Let the line containing "Select the Pie Chart tab" serve as the first line of the answer and the final line of the entries as its last, with every line between copied exactly.

[Input]

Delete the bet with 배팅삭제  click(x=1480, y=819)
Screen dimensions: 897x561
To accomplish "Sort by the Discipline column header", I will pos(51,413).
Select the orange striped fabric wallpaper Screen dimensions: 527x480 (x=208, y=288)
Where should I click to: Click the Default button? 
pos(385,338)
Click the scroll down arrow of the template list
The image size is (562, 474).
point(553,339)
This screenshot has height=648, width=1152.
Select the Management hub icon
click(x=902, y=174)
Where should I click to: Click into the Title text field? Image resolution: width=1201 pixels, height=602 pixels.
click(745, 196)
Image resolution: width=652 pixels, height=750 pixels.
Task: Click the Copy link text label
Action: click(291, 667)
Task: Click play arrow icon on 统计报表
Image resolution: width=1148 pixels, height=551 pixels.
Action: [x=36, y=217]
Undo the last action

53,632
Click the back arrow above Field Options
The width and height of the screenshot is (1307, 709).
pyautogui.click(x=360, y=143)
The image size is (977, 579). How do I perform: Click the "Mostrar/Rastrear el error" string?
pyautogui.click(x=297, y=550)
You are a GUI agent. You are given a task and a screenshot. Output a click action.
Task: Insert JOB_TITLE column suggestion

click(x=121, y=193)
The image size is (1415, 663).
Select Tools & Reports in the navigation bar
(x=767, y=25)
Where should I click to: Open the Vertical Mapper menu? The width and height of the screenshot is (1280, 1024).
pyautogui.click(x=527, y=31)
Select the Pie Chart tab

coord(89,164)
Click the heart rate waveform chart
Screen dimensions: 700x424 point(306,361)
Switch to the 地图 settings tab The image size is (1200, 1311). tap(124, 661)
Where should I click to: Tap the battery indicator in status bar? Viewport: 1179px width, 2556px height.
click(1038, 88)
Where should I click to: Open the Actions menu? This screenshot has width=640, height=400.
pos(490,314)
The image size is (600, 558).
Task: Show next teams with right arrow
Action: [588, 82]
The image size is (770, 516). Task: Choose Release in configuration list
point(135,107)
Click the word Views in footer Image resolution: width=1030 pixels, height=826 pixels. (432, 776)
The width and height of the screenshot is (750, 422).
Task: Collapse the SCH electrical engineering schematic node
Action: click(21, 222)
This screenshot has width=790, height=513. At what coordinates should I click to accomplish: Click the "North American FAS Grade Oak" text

[/Input]

## Answer
Select the Pie Chart tab

coord(89,164)
Click the heart rate waveform chart
Screen dimensions: 700x424 point(306,361)
Switch to the 地图 settings tab The image size is (1200, 1311). tap(124, 661)
Where should I click to: Tap the battery indicator in status bar? Viewport: 1179px width, 2556px height.
click(1038, 88)
Where should I click to: Open the Actions menu? This screenshot has width=640, height=400.
pos(490,314)
The image size is (600, 558).
Task: Show next teams with right arrow
Action: [588, 82]
The image size is (770, 516). Task: Choose Release in configuration list
point(135,107)
Click the word Views in footer Image resolution: width=1030 pixels, height=826 pixels. (432, 776)
The width and height of the screenshot is (750, 422).
Task: Collapse the SCH electrical engineering schematic node
Action: click(21, 222)
This screenshot has width=790, height=513. At what coordinates should I click to accomplish: Click the "North American FAS Grade Oak" text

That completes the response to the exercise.